• [Extracted records]
● ● ●
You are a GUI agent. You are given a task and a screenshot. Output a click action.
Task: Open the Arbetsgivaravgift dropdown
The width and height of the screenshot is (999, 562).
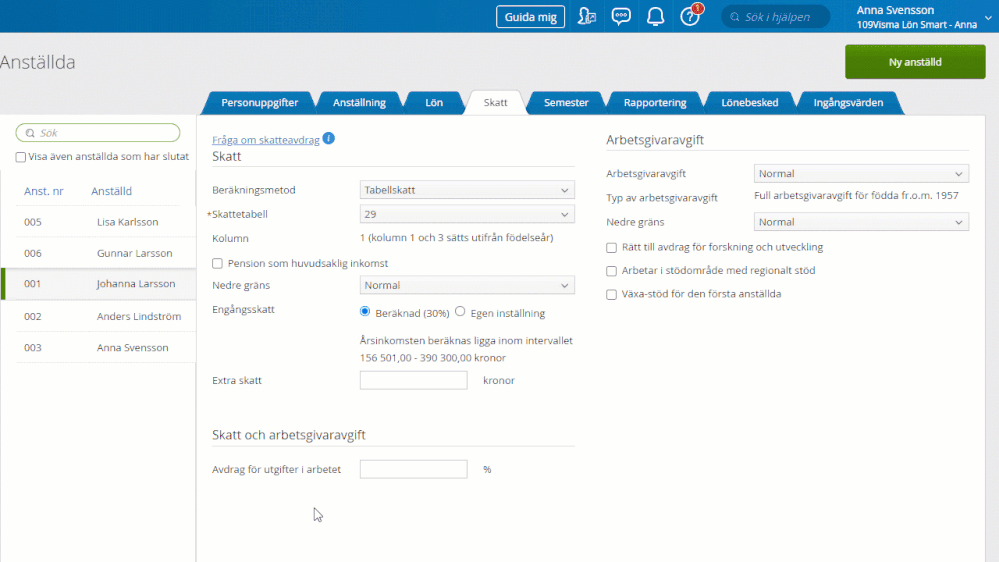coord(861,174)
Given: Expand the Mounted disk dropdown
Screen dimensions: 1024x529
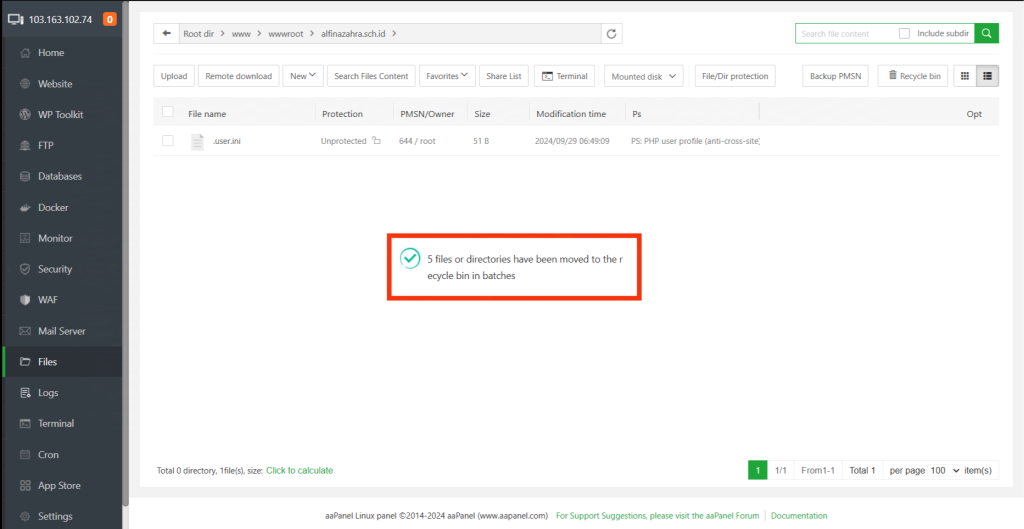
● ● ●
Put each line of the listing above into a Markdown table with the columns No. and Text, numbering the rows and skipping blank lines. Leave the pictures out of the table.

• [Task response]
| No. | Text |
|---|---|
| 1 | You are a GUI agent. You are given a task and a screenshot. Output a click action. |
| 2 | Task: Open the Arbetsgivaravgift dropdown |
| 3 | The width and height of the screenshot is (999, 562). |
| 4 | coord(861,174) |
| 5 | Given: Expand the Mounted disk dropdown |
| 6 | Screen dimensions: 1024x529 |